Starting Out. Before you bring a newborn baby home, his/her room needs to be made ready. A baby chick is no different. Purchase all necessary supplies beforehand so you will be ready to take care of your pet when it arrives home.
A baby chick needs a warming box. A warming box houses the chick and keeps it warm. You can buy a constructed warming box from a feed and seed store. A light bulb (about 250 watts) can be the heat source. Place a small thermometer in the box to make sure that a temperature between ninety and ninety-five degrees Fahrenheit is maintained. Cover the bottom of the box with shredded paper or untreated wood shavings. The shredded litter will give the chicks traction and help to contain the warmth.
Baby chicks need water constantly. The water should be clean and changed every day. Raising the bowls on a piece of wood will keep the chicks from jumping into the water.
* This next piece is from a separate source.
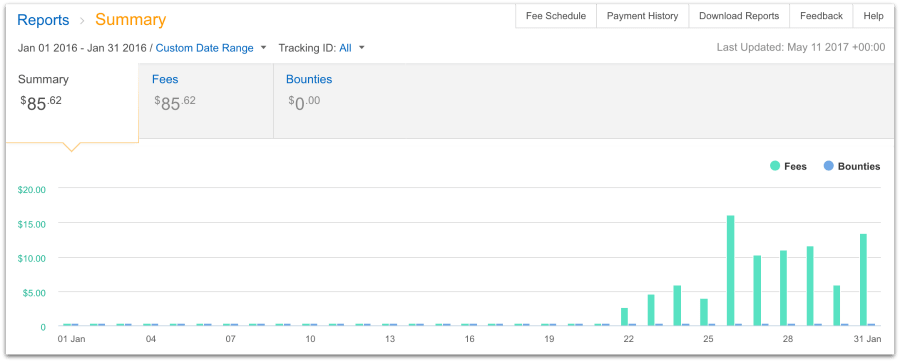The width and height of the screenshot is (900, 361).
Task: Go to Reports breadcrumb link
Action: click(x=44, y=20)
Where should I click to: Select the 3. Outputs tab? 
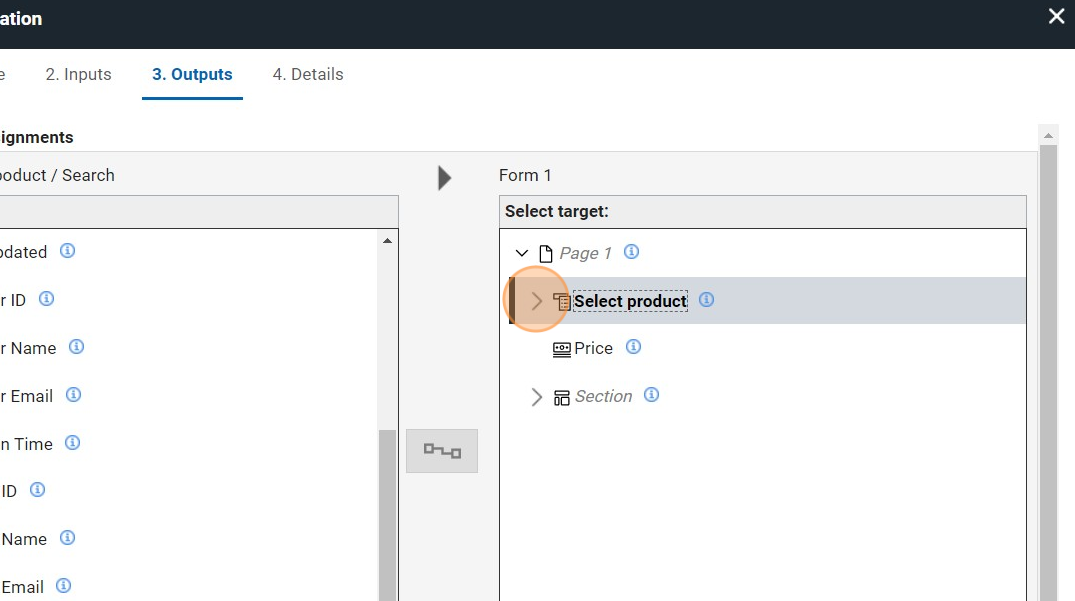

For the first few days, oatmeal, baby cereal, or whole grains can be used as chick food. Grind it up into small pieces. Purchase chick grit also. Grit is made up of small pieces of rock that act as teeth to help the chicks easily digest their food.
Bringing home baby! Birds have delicate bone structures so handling them the right way is very important. Demonstrate to the children how to pick them up and transfer the baby chicks to the warming box. One hand should be placed under the chick’s belly and the other one on its head. Be careful. Those tiny feet may tickle your hands, but resist the urge to fidget. Dropping a baby chick could cause serious injury and/or death. Caring for baby chicks requires more overseeing duties than actual one on one contact. As long as they are warm and have food and water, they can pretty much take care of themselves.
Caring for this sort of pet will place an increased demand on your time. Make sure that the children understand what is involved before you purchase one. If they are committed, then raising baby chicks can be a worthwhile hobby.